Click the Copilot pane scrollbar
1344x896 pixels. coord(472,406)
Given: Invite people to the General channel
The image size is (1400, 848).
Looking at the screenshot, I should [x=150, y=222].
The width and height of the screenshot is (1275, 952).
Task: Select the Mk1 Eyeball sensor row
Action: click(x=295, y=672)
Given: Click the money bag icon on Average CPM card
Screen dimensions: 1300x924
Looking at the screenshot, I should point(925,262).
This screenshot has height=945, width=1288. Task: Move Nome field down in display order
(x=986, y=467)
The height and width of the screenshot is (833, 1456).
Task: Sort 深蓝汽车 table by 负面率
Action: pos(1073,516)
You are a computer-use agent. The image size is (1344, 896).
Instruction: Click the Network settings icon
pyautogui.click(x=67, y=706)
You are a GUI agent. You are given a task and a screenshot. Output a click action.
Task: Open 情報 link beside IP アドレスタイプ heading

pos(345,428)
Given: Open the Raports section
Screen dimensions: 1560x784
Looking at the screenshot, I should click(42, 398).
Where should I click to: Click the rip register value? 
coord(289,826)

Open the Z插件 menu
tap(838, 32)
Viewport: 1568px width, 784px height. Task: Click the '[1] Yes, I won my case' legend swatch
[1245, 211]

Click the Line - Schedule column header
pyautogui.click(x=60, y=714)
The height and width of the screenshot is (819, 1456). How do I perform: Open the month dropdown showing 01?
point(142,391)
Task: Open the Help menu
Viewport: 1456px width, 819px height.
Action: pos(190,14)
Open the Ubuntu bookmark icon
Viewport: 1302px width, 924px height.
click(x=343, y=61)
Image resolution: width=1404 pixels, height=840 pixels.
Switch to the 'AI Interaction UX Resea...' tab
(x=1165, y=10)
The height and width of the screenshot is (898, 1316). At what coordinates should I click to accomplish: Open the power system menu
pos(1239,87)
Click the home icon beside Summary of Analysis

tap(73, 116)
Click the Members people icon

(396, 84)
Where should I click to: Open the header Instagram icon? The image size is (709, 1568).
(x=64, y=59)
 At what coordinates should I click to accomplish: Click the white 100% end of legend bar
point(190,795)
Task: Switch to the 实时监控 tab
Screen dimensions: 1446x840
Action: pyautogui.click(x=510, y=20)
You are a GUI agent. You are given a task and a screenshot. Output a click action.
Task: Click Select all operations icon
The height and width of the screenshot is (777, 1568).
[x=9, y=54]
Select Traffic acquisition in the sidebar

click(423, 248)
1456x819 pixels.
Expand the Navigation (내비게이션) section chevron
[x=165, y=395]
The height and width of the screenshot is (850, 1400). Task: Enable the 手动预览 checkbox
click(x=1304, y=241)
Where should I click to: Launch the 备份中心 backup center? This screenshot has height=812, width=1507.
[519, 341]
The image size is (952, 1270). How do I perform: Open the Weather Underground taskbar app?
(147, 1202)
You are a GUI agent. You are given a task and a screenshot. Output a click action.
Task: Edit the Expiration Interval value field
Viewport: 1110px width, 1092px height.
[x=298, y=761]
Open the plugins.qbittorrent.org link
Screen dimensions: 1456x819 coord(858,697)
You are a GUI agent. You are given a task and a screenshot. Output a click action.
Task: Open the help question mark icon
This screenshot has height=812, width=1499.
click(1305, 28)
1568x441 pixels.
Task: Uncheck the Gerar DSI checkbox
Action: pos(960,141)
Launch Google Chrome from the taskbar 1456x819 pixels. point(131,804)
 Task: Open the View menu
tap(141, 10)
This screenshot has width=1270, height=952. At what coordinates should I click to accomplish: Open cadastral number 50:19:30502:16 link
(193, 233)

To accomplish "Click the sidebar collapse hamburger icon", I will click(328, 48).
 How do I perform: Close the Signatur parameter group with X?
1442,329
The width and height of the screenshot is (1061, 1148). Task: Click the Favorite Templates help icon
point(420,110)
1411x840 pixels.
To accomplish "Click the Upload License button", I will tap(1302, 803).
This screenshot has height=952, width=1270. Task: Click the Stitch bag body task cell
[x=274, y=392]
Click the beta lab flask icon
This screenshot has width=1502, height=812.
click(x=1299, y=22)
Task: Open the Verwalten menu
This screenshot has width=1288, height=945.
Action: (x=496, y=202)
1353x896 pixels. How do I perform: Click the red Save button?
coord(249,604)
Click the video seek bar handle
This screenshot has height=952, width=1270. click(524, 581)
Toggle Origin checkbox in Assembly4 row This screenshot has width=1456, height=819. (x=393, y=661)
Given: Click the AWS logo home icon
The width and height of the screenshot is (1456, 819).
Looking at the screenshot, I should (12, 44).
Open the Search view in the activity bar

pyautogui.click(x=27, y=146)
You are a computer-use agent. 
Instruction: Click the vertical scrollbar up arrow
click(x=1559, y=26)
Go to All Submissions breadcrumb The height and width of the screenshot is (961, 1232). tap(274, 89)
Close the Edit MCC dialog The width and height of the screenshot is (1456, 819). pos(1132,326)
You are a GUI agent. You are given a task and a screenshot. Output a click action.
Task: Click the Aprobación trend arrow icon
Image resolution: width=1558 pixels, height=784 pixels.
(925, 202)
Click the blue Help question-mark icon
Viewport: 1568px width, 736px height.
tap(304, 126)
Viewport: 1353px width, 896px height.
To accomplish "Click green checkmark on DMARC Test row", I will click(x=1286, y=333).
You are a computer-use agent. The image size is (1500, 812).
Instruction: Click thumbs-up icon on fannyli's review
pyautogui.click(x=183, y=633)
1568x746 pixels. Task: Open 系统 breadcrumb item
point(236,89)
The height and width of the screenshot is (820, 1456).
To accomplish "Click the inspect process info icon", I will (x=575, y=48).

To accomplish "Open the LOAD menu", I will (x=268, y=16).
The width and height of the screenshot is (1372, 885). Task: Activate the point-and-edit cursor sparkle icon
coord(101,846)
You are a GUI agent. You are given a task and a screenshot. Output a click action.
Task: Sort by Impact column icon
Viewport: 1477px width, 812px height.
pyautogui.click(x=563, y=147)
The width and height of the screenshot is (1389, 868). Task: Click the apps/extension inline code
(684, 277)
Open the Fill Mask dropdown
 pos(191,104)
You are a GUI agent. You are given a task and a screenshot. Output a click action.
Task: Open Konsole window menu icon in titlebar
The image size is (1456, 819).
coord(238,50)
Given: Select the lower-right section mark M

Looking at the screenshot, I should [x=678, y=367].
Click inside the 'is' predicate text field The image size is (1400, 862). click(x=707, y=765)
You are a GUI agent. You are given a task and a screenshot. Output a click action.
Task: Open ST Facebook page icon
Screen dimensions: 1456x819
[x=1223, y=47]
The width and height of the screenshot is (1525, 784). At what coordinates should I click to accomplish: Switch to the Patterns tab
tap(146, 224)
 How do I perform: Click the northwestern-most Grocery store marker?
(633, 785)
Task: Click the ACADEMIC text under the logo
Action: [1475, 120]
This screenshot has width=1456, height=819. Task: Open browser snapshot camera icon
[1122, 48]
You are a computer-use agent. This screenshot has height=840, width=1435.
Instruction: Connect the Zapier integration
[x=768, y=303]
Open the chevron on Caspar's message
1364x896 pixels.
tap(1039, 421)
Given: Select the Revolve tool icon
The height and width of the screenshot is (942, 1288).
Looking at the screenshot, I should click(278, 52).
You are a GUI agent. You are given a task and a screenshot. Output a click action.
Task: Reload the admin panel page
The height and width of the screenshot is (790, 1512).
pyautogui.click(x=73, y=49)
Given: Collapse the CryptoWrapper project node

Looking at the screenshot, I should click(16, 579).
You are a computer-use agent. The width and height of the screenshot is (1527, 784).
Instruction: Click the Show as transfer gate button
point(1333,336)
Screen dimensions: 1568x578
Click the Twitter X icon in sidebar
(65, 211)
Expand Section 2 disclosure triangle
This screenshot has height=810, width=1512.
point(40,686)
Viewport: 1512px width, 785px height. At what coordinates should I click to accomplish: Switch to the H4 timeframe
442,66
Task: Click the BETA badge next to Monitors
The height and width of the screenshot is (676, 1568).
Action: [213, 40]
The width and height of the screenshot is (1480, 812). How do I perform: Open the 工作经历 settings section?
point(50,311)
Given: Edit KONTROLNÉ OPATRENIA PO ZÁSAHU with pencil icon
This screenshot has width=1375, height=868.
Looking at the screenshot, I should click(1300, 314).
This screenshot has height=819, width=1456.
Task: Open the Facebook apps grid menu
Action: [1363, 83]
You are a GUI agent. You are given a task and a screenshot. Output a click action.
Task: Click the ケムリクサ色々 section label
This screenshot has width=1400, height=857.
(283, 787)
※ ※ ※
> _ASSIGNMENT_
Of the lines above, copy each one that contains the word "page".

> _EXERCISE SOLUTION_
Task: Open ST Facebook page icon
Task: Reload the admin panel page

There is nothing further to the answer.